*Excerpt*.
- Opening Delimiter -

We’re celebrating Autostraddle’s Fifth Birthday all month long by publishing a bunch of Top Fives. This is one of them!
1. Fractals
Although self-similar patterns have been around forever, the term “fractal” wasn’t coined until 1975. Mathematician Benoit Mandelbrot created the word from the Latin fractus, meaning fragmented and irregular. Appropriately, fractals are non-regular geometric shapes that have the same degree of non-regularity on all scales. They appear as “worlds within worlds, ” where greater complexity is revealed as the pattern is enlarged.


Once you know what to look for, you start to notice these trippy patterns everywhere. There are fractal patterns in broccoli, lightning, blood vessels, river networks, neurons, nautilus shells, frost patterns… the list goes on. But it makes a lot more sense in pictures than in words, so I’ll stop talking now and just show you some!





2. DNA
Unlike fractals, DNA is not very visually appealing – it actually looks like a string of snot – but the amount of information it contains is totally bonkers. DNA is like Hermione’s charmed handbag, except that a) it’s real, and b) the cargo it carries is even more important.

3. The Moon
As a large, glowy object lighting up the night sky, the moon is already pretty damn cool in my book (melancholy singing mice or not). But have you heard about the many ways this celestial body effects life here on Earth?

For example:
- For a long time scientists believed that without the moon’s stabilizing influence, harsh seasonal excursions would have prevented complex life from evolving. Recently this theory has been called into question; however, it remains undisputed that moon-induced ocean tides play an important role in the food chain and the intertidal ecosystem lineages that ultimately gave rise to human beings. What I’m saying is: no moon, (possibly) no people.
- Many animals have biological processes linked to lunar and tidal cycles. The entire species of Pacific palolo worm, for example, breeds on a single night in autumn when the moon is in its last quarter. The Samoans have developed an intricate monitoring system of this process, involving close observation of flame tree flowers, whose emergence appears to be synchronized one week prior to the palolo’s mating ritual. On the day the engorged, swarming worms rise to the surface, waiting islanders scoop them up in masses to feast on.
- Efforts mounted to get to the moon propelled countless technological advancements, but my favorite, by far, is desktop computing. During the space race, NASA drove the miniaturization of information technology crucial to the development of modern computers. The 70-pound onboard Apollo Guidance Computer developed at MIT made a safe landing on the moon possible in 1969. Today, my trusty 3-pound laptop helps push messages straight from my brain to your eyeballs.

- Closing Delimiter -

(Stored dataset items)

- Opening Delimiter -

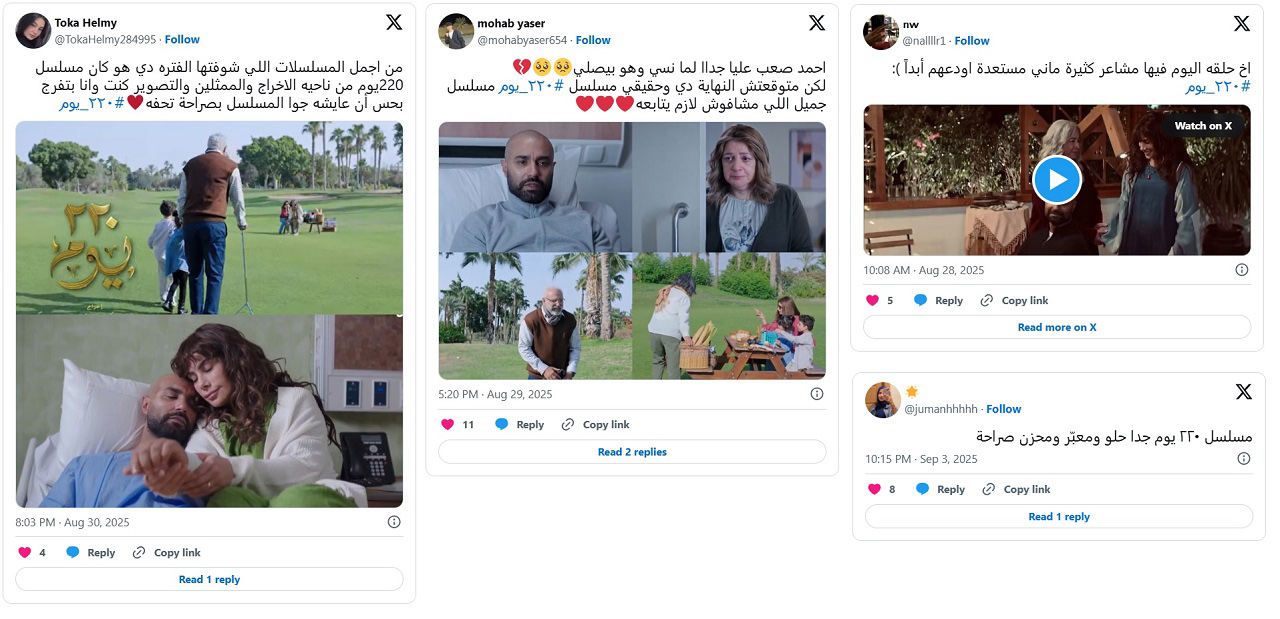Image resolution: width=1280 pixels, height=619 pixels.
Task: Follow Toka Helmy account
Action: [182, 39]
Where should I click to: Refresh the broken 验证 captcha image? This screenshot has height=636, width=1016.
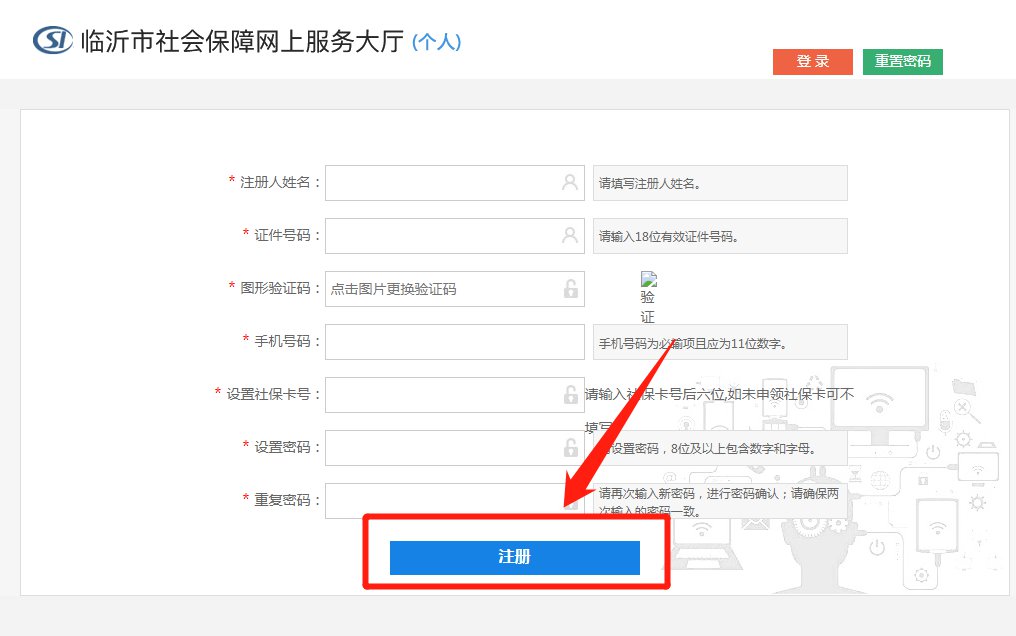[648, 297]
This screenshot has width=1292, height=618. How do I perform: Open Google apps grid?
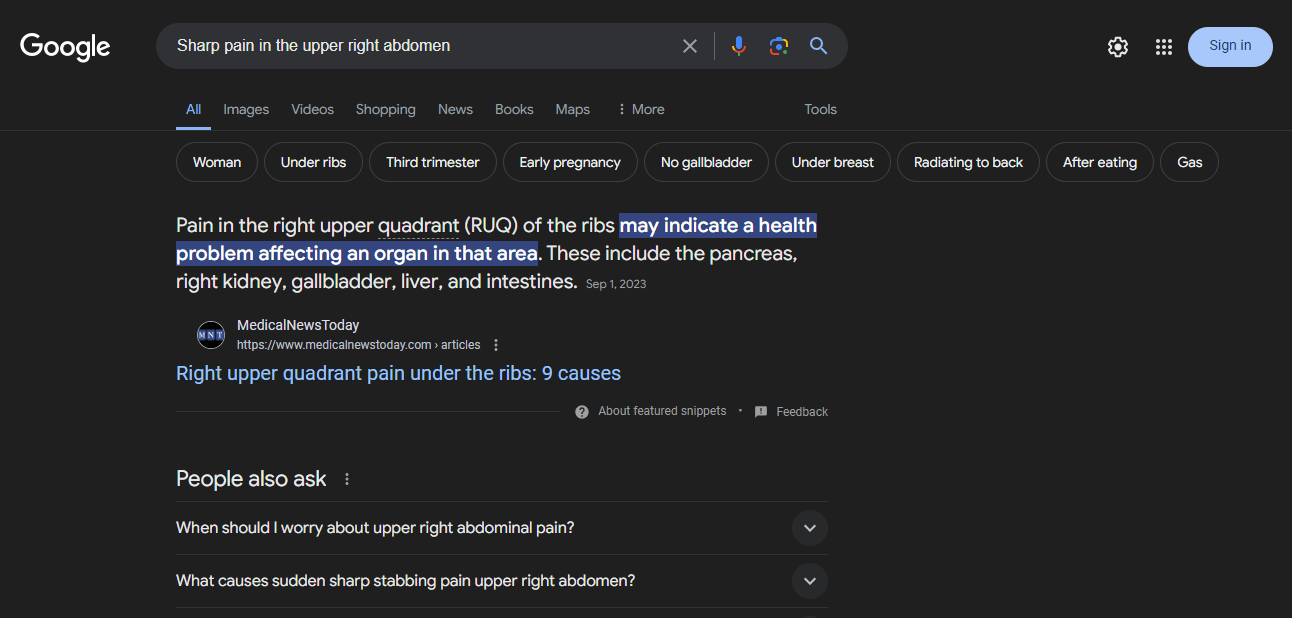click(1163, 46)
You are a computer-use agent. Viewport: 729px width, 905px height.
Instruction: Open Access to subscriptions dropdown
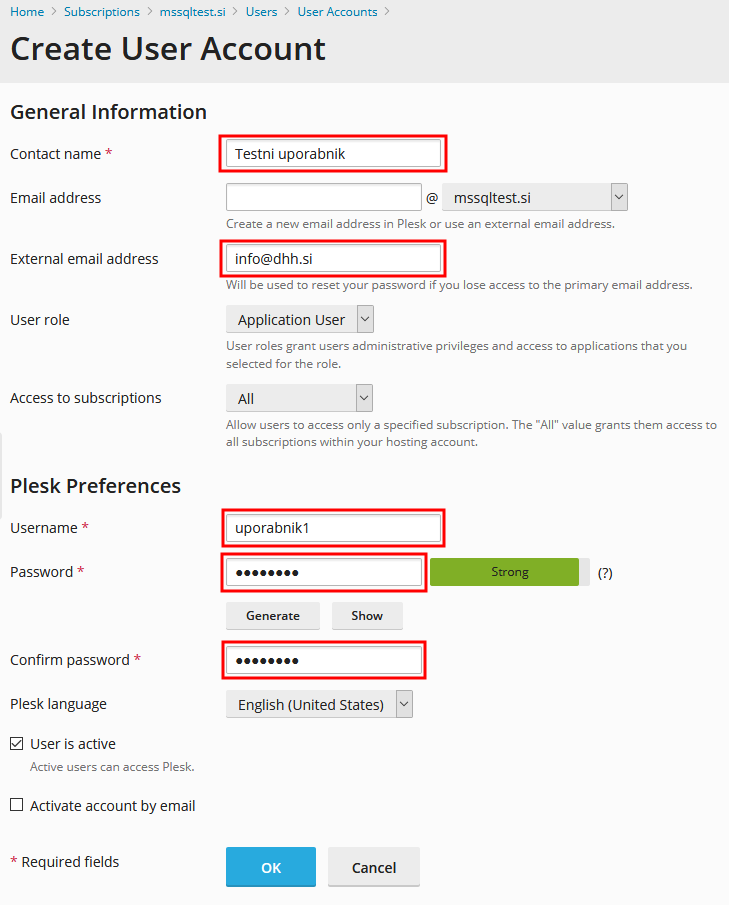[299, 398]
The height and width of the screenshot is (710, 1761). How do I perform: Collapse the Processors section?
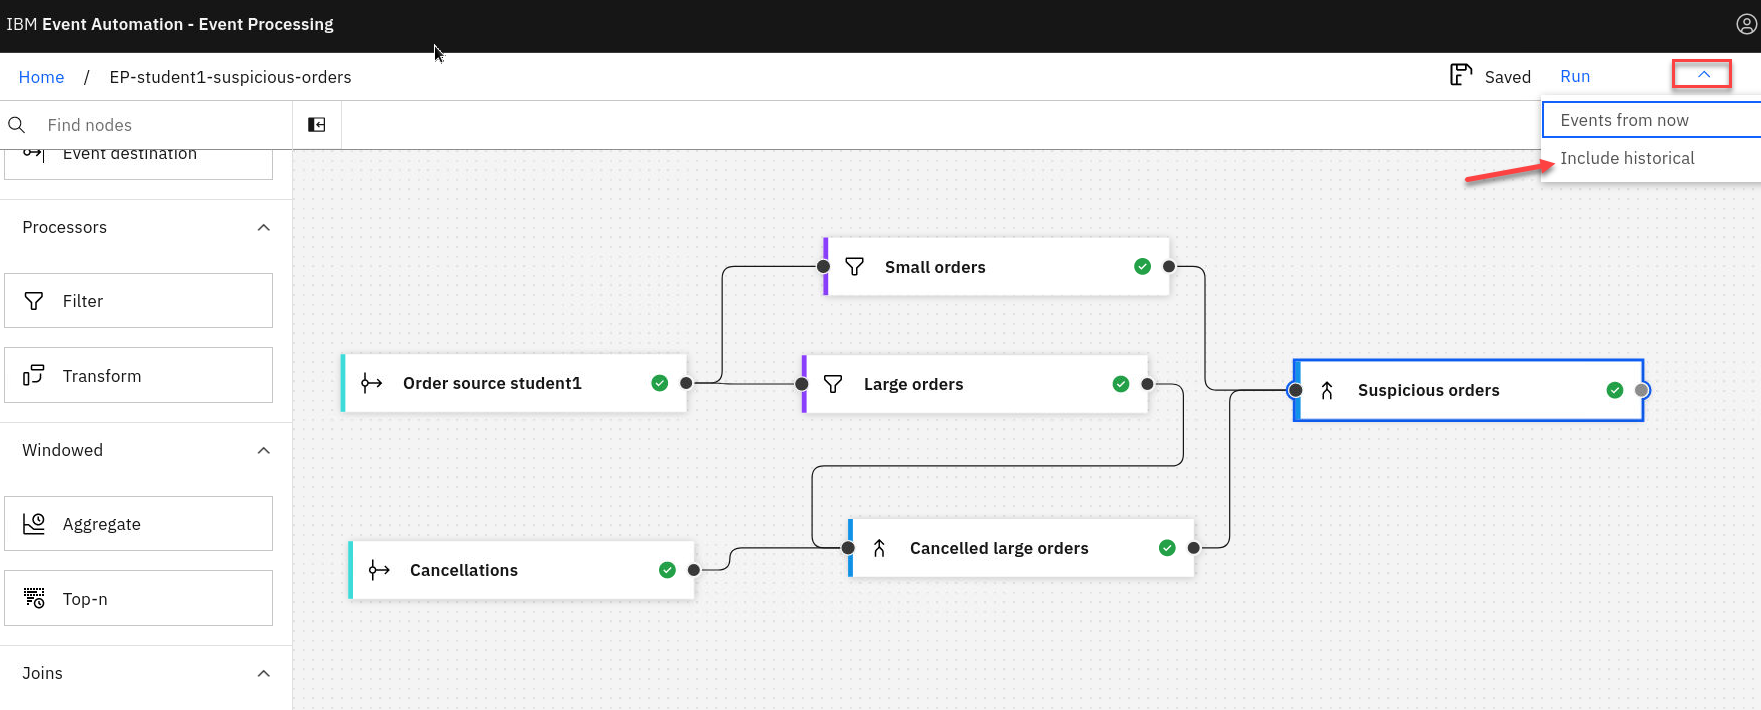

- Closing Delimiter -

*Exercise set*.
- a) Decide whether each statement agrees with the Autostraddle excerpt, answering yes or no and quoting the words of the excerpt that settle it: (i) The word "fractal" was coined in 1975. (ii) Mandelbrot built the word "fractal" from a Greek root. (iii) The Pacific palolo worm breeds on a single night in spring.
- b) Answer these questions from the Autostraddle excerpt:
(i) To what fictional object does the writer compare DNA?
(ii) What do the Samoans closely observe to track the palolo worm's mating?
(iii) How much did the Apollo Guidance Computer weigh?
- c) Extend the Autostraddle excerpt, picking up right after its final sentence.
The rows are not needed for any of this work.

*Results of the tasks*.
- a)
(i) Yes: "the term “fractal” wasn’t coined until 1975"
(ii) No: "created the word from the Latin fractus"
(iii) No: "breeds on a single night in autumn when the moon is in its last quarter"

- b)
(i) Hermione’s charmed handbag
(ii) Flame tree flowers
(iii) 70 pounds

- c)
Pretty neat, right?

4. Elemental Origins

As Cosmos’ Carl Sagan famously put it, “The earth and every living thing are made of star stuff.” I’m super psyched about the show’s reboot with Neil deGrasse Tyson, and we should all be super psyched about the origins of the elements. In short: everything can be traced back to the stars.
Here’s the answer deGrasse Tyson gave in a 2008 interview with Time magazine when he was asked to share the most astounding fact about the universe:
5. The Scientific Method
I love puzzle solving and I love standard processes, so it shouldn’t surprise anyone that I’m a big fan of the scientific method (and its close cousin, the engineering method).

What’s so fantastic about the scientific method is that it breaks the world down into a series of solvable puzzles. In The Structure of Scientific Revolutions, Thomas Kuhn writes,
Bringing a normal research problem to a conclusion is achieving the anticipated in a new way, and it requires the solution of all sorts of complex instrumental, conceptual, and mathematical puzzles. The person who succeeds proves themself an expert puzzle-solver, and the challenge of the puzzle is an important part of what usually drives them on. … What then challenges them is the conviction that, if they are skillful, they will succeed in solving a puzzle that no one before has solved or solved so well.
Exactly. (Okay, it was originally written “man” this, “him” and “he” that. I fixed it; not sorry.)
As Kuhn points out in his work, there are limitations to the scientific method  — namely, that progress is almost always limited to incremental gains within an established paradigm, and that this model resists revolutionary change. That criticism is fair. But it doesn’t negate what I  love most about science, which is this: at its core, science is a willingness to believe that the universe is knowable. That if we ask the right questions and follow the evidence, we can get to the bottom of how things are, and why. That we can know the truth about everything.
That’s about the most beautiful thing I’ve ever heard.
Notes From A Queer Engineer is a recurring column with an expected periodicity of one month. The subject matter may not be explicitly queer, but the industrial engineer writing it sure is. This is a peek at the notes she’s been doodling in the margins.